The Glass Cafe
- The Glass Cafe first edition cover.
- Author: Gary Paulsen
- Cover artist: Brian Dugan
- Language: English
- Genre: Young adult fiction
- Publisher: Wendy Lamb Books
- Publication date: June 10, 2003
- Publication place: United States
- Media type: Print (Hardback & Paperback)
- Pages: 112 pp (first edition)
- ISBN: 0-385-32499-5
- OCLC: 50583384
- LC Class: PZ7.P2843 Gl 2003

= The Glass Cafe =

2003 novella by Gary Paulsen

The Glass Cafe Or the Stripper and the State; How My Mother Started a War with the System That Made Us Kind of Rich and a Little Bit Famous is a young adult fiction novella by American author Gary Paulsen, published June 10, 2003 by Wendy Lamb Books. It is about a 12-year-old boy whose mother is a stripper.

==Plot introduction==
Tony is fascinated with art, and goes to the club that his mom works at to draw pictures of some of the ladies. When his art teacher looks at the drawings, she wants to put them up in a museum for a contest. When people look at the pictures of the ladies, Tony's mom gets in trouble and is sent to court for letting her son draw pornographic pictures. Tony's mom explains that it was just art, and tells them the story of the Glass Cafe.

==Publication history==
- 2003, USA, Wendy Lamb Books ISBN 0-385-32499-5, Pub date June 10, 2003, Hardback
- 2004, USA, Laurel Leaf, ISBN 0-440-23843-9, Pub date November 9, 2004, Paperback

==Reception==
The Glass Cafe was received favorably by critics. Kirkus Reviews found it "not too likely, but all good fun", though noted that "Paulsen claims that Al is based on an actual acquaintance". They recommended the novel to "reluctant readers, Paulsen fans, or anyone who enjoys an occasional belly laugh to this prototypical preteen and his most memorable mom."
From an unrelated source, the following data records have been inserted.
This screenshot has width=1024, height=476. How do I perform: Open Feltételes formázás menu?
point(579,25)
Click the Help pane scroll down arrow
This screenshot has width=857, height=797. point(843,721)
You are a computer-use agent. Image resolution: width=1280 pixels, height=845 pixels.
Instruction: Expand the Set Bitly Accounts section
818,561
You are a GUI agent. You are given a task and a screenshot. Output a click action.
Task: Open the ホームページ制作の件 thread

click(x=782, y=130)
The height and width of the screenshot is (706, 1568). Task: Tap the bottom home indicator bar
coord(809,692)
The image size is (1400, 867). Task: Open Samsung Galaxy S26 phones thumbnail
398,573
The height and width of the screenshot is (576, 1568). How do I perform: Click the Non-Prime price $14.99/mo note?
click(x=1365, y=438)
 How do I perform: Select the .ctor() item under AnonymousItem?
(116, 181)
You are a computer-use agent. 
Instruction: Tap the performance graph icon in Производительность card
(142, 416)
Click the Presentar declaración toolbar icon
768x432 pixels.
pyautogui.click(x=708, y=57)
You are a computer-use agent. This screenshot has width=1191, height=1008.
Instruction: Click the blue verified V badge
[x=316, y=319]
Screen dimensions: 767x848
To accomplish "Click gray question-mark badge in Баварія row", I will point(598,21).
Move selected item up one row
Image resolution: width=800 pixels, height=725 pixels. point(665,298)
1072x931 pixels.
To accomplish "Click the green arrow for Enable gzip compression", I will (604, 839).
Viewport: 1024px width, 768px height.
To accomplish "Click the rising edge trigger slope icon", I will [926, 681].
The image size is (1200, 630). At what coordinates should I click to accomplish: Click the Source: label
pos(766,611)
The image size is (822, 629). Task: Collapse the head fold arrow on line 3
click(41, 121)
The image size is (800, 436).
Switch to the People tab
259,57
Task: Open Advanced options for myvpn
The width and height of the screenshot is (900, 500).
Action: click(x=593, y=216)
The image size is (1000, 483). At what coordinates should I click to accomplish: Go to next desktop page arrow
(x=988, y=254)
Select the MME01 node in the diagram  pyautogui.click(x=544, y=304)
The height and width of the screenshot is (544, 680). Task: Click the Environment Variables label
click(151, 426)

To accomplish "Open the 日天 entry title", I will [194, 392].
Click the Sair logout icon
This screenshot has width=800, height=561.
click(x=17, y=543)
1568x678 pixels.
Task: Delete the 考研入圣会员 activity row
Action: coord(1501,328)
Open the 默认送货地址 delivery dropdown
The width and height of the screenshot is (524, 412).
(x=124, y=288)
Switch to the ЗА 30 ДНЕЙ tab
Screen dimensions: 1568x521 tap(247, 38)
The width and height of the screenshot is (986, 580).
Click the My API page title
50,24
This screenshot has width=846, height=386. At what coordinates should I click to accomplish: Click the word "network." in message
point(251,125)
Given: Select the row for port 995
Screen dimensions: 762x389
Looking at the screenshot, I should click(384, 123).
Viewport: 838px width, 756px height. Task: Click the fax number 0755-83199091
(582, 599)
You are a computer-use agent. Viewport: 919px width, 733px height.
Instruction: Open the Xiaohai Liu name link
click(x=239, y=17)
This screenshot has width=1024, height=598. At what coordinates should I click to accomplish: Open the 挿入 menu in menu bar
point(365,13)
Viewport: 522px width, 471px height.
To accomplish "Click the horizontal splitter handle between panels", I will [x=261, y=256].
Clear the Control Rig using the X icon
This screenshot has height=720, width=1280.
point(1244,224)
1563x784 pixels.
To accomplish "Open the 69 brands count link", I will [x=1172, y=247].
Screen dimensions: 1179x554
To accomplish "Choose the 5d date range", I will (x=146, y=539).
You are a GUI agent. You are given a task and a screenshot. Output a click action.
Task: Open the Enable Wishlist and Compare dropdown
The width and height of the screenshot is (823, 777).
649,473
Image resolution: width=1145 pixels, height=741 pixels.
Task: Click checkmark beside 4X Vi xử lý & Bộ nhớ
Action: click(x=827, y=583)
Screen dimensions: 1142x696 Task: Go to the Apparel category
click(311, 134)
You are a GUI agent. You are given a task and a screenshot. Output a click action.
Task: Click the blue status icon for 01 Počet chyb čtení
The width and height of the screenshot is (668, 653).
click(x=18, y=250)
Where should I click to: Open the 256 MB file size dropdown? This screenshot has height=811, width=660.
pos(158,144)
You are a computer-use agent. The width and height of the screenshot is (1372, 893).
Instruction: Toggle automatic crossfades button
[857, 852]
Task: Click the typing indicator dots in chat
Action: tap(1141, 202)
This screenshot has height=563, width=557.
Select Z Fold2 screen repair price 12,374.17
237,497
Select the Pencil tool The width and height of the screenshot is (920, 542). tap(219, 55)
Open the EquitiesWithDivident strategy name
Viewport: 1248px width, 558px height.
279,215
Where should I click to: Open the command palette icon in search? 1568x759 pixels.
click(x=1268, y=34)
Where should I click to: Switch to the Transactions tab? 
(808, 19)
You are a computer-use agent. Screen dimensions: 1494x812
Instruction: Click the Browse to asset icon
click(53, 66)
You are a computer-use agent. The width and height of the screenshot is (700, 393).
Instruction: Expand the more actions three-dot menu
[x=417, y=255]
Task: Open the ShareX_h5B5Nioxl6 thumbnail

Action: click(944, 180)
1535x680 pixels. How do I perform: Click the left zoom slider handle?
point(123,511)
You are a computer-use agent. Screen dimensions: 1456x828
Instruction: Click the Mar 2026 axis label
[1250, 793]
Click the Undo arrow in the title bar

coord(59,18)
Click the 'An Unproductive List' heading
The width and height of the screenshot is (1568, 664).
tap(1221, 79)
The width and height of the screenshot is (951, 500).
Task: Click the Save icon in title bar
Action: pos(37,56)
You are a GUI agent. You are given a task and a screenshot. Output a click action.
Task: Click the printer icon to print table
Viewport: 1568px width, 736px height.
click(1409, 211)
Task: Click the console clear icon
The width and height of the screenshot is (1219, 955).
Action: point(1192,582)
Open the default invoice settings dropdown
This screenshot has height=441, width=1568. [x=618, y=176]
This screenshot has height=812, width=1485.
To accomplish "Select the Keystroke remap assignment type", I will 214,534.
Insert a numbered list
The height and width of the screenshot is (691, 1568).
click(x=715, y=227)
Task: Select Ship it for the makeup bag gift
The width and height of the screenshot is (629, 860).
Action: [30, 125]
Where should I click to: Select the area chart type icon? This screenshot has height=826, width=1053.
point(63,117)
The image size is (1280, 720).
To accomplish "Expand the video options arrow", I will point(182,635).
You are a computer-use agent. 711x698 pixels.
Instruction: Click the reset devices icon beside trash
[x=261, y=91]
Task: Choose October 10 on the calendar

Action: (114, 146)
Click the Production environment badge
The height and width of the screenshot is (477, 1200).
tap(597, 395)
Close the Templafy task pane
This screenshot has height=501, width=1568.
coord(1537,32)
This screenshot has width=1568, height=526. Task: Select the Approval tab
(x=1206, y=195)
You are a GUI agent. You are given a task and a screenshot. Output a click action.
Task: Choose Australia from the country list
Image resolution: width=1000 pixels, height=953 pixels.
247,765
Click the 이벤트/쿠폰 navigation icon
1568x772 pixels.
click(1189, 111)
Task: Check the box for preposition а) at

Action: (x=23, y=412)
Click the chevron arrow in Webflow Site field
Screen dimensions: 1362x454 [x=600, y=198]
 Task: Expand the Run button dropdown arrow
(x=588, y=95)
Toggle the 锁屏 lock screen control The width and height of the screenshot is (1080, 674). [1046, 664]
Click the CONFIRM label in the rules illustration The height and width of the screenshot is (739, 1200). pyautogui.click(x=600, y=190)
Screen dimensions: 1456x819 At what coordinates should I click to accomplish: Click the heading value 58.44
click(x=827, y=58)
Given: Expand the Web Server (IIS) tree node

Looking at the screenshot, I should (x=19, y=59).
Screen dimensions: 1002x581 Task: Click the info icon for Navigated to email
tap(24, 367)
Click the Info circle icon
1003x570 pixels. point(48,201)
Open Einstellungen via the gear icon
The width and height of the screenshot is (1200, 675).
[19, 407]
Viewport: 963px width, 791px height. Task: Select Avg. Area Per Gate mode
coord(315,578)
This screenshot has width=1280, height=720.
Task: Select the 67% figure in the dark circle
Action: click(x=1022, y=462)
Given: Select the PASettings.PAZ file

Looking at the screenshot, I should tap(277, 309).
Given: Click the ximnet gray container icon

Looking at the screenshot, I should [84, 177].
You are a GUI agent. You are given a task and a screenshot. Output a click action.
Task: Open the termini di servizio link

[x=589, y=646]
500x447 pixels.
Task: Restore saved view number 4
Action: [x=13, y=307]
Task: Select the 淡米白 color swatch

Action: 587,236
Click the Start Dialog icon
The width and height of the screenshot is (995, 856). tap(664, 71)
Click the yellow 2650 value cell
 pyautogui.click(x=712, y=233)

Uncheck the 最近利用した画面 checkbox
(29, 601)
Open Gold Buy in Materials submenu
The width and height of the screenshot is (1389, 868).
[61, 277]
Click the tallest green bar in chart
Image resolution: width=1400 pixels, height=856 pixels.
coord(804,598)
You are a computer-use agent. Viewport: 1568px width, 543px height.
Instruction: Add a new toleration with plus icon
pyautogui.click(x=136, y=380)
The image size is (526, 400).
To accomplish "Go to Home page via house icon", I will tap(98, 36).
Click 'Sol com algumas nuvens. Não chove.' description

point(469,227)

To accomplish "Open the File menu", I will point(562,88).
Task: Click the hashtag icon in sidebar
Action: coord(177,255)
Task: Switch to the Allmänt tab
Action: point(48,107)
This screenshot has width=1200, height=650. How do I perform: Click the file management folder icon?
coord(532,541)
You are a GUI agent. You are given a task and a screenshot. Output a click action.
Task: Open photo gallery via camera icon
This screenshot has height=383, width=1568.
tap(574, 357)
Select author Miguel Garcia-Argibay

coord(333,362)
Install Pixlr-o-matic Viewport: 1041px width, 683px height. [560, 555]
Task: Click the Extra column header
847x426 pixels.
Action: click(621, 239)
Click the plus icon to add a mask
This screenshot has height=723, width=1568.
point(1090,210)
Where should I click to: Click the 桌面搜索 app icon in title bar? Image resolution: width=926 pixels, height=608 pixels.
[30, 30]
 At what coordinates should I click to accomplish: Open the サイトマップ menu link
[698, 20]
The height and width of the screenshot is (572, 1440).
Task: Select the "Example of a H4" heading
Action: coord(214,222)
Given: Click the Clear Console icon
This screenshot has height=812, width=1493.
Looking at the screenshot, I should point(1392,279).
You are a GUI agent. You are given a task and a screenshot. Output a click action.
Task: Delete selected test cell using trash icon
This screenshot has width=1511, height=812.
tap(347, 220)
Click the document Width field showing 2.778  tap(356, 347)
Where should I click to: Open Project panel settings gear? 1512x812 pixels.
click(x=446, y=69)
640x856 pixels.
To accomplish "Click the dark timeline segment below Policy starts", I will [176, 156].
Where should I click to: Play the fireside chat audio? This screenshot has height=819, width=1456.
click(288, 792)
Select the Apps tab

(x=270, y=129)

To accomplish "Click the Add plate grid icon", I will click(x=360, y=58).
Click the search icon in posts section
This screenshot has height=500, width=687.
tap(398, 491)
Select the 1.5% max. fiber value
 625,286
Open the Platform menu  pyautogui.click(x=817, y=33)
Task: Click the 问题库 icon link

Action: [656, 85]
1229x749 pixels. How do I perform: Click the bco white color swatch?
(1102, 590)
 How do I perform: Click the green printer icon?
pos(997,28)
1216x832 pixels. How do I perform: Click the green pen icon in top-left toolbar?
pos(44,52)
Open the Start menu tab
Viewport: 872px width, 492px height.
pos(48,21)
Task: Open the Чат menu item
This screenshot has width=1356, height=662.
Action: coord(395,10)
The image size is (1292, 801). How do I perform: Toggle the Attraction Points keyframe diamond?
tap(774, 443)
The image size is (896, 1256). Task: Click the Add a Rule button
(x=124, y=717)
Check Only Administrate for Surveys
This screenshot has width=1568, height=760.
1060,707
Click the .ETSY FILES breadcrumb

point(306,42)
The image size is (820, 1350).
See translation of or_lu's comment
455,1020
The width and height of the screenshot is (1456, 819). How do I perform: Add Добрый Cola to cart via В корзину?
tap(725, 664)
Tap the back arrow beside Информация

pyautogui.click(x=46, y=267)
Publishers Weekly referred to the novel as "a righteous, pro–free-speech theme accompanied by big helpings of over-the-top plot lines." Discussing the novel's style, they added, "Paulsen looks to the endless run-on sentences and artless grammar of Tony's delivery for humor", concluding " readers who like this style of writing can rest easy: Paulsen maintains that style all the way to the end."